[Text block Boundary: Start]

Here are a few things to consider when weight loss is your primary goal while retaining muscle.
Carbs Trouble
Do not consume carbs when you don’t need them, meaning that if you’re not about to work out or you just got done working out, don’t eat carbs! No more than 25 grams in a meal if you must have some. Give yourself the proper carbohydrate fuel to get through a workout and the carbs to recover, that’s it! Any other carbs taken in should be “run-off” or carbs from veggies, cottage cheese, nuts, natural peanut butter or sources that are not true carb sources like starches and sugars.
Fasted state is your cardio friend
Fasted cardio in the morning is ideal best because insulin levels are lowest, hormone-sensitive lipase is fully active, the fat cell releasing enzyme while lipoprotein lipase is dormant, the storage enzyme for fat cells. GH is still coming off its overnight high, a major fat-burning hormone, less blood glucose is in your bloodstream to be burned, leaving fats as the go-to substrate. Keep the session under 60 minutes long.
... but you shouldn't stay with it for too long!
Do not get hungry! Letting yourself get hungry causes loops to enter the diet, you get impatient and look for anything to eat. It’s human nature when you feel starved. Even if it’s the right thing to eat, you end up eating way too much of it. Eat often enough to stay full even if it's lots of veggies and water.
No fats and carbs together!
Do not consume large amounts of fat and carbs together. This is a controversy in many fitness circles right now but it is my belief based on human metabolism and peoples over-reliance on carbs. Carbs of any kind will release insulin (high glycemic more so) which acts to store anything in your bloodstream. Fats normally get booted to storage since they don’t need chemical processing or active transport to become body fat. Plus the body prefers to use carbs (glucose) as energy. So my message is don’t eat them together in huge amounts. A few grams of healthy fat with complex carbs are ok (15g fat for every 50 grams carbs eaten at a sitting.) Assuming you always eat a protein at every meal as well of course!

[Text block Boundary: End]
[Raw data Boundary: Start]

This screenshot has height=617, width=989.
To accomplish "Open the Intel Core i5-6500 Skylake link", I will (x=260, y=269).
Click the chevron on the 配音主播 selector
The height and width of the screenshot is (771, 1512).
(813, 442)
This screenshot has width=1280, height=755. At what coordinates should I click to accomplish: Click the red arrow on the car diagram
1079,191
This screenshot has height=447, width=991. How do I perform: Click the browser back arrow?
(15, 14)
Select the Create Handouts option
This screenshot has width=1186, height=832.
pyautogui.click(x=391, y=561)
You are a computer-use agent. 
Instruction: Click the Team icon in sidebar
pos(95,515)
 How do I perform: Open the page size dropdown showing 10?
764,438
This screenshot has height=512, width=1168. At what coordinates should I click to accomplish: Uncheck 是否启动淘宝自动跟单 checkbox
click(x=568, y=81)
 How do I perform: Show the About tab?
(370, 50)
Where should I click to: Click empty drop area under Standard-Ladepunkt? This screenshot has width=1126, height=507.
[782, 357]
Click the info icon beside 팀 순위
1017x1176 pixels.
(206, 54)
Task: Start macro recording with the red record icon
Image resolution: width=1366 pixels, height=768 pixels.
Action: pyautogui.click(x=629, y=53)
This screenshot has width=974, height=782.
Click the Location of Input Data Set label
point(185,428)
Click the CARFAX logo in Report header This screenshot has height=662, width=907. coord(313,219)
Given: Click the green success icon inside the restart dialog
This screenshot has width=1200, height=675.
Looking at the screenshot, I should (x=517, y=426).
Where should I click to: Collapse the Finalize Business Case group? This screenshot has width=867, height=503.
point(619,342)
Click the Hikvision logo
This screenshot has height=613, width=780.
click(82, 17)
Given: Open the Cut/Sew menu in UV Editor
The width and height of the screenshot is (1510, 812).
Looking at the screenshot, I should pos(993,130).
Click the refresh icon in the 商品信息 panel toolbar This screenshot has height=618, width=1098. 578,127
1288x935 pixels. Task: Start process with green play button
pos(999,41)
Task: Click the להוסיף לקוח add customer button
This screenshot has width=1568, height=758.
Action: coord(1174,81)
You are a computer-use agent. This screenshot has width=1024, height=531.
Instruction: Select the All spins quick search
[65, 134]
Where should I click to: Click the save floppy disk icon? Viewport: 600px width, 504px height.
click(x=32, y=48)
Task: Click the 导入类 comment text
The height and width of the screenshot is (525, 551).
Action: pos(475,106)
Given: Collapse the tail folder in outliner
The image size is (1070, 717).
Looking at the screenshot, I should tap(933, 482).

[Raw data Boundary: End]

**Problem set**
a - According to the weight-loss advice, what is the maximum length of a fasted cardio session?
b - Update the weight-loss advice by restating the passage starting with "No fats and" and going on through "well of course!", with "huge amounts" replaced by "large quantities".
The records are separate material and are not part of the weight-loss advice.

**Outputs in order**
a - Under 60 minutes.

b -
No fats and carbs together!
Do not consume large amounts of fat and carbs together. This is a controversy in many fitness circles right now but it is my belief based on human metabolism and peoples over-reliance on carbs. Carbs of any kind will release insulin (high glycemic more so) which acts to store anything in your bloodstream. Fats normally get booted to storage since they don’t need chemical processing or active transport to become body fat. Plus the body prefers to use carbs (glucose) as energy. So my message is don’t eat them together in large quantities. A few grams of healthy fat with complex carbs are ok (15g fat for every 50 grams carbs eaten at a sitting.) Assuming you always eat a protein at every meal as well of course!